Labels: architecture, Command Pattern, coupling, decorator design pattern, decoupling, Object Oriented Patterns
Sunday, August 09, 2009
Let us look into a pattern which will help us learn how to decorate our classes at runtime using a form of object composition. Yes, we will talk about Decorator Pattern today. It is influenced by the design principle which says "Classes should be open for extension, but closed for modification." That is, by applying this pattern our classes need not be modified for extension. Let us now jump into a real time example.
Let us say we got an offer to develop an object oriented system for a fastfood chain. The system has to calculate the price for each order that is placed at the counter. This system will be installed on the macros placed at the counter.
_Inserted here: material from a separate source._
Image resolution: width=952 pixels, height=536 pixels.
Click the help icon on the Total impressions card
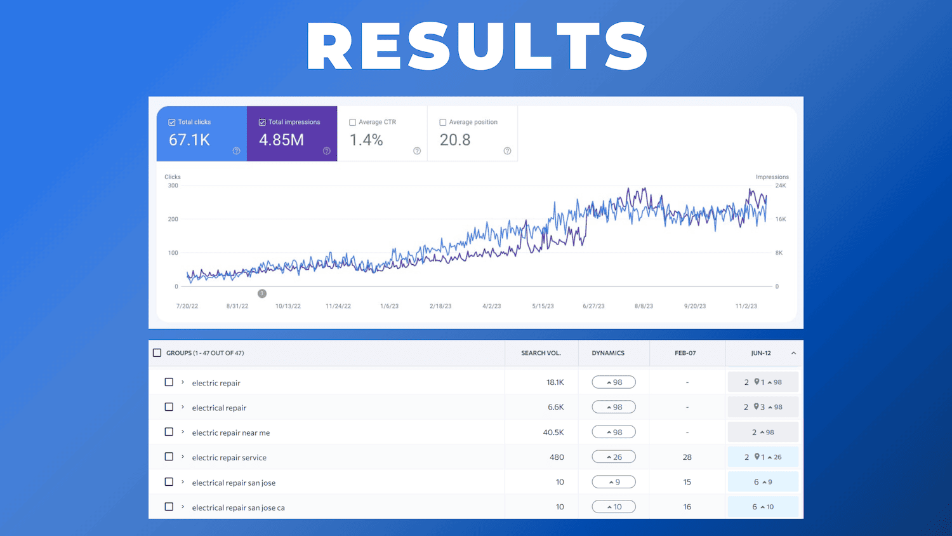click(326, 151)
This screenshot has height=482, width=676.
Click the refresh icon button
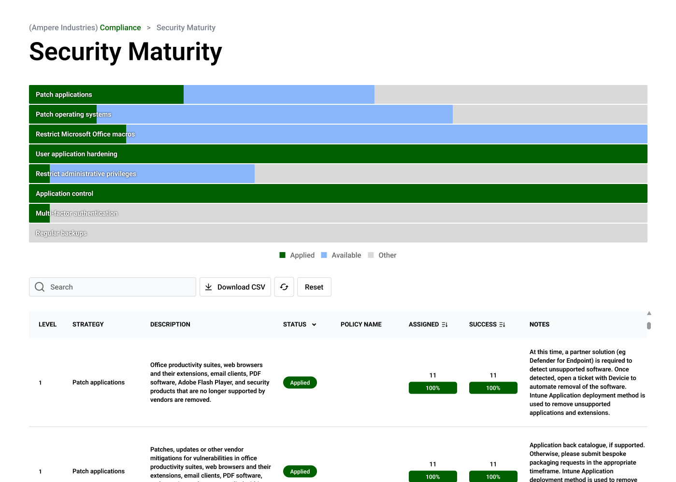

This may sound simple, but the issue is there are N number of combination for an order. For analyzing this requirement further let us track few of the orders to understand the combination.
Order No. 1: One Turkey Breast + without cheese + with dark chocolate toppings.
Order No. 2: One Oven Roasted Chicken Breast + with extra cheese + dark chocolate topping.
Order No. 3: One Black Forest Ham + with extra cheese + fruit cream topping.
If we see orders above, you would see that each order is different and each person could choose any one ham and any combination of toppings out of given list of toppings. The good thing is that we have a list of hams and a list of toppings.
Now can you think of an object oriented design to solve this?
Well, let us try solving this with our conventional inheritance patterns.
Solution 1: We could create one abstarct class named Burger with an abstract method named Price() and specific classes dedicated to various combination of orders possible. Each such order implementing its Price() method to calculate the price for the order. But, as you might have already realized it is not a clean solution. It has too many disadvantages like it leads to class explosion, next, each time a new ham or topping is added to the menu it leads to changing the combinations, which leads to rewriting code and biggest disadvantage is that when ever a price change for any one items, all methods will have to undergo modifications. Well, in all a bad design.
Solution 2: We continue to have this abstract class Burger with properties to identify toppings like extra cheese, chocolate topping etc. That is, attribute could be bIsCheese, bIsChocolate. And setter methods to set properties to identify the toppings. The Price method now is no more abstract. The Price method of Burger class calculates price based on properties set. And the concrete classes like TurkeyBreast or OvenRoastedChickenBreast overrides the Price() method of parent class (Burger). The Price() method calls parent Price to get the Price for toppings and then adds its specific Price for the Ham.
Again not a clean solution.
OK, now we are sure that such solutions, using inheritance is not a feasible solution. Let us try now applying object combination.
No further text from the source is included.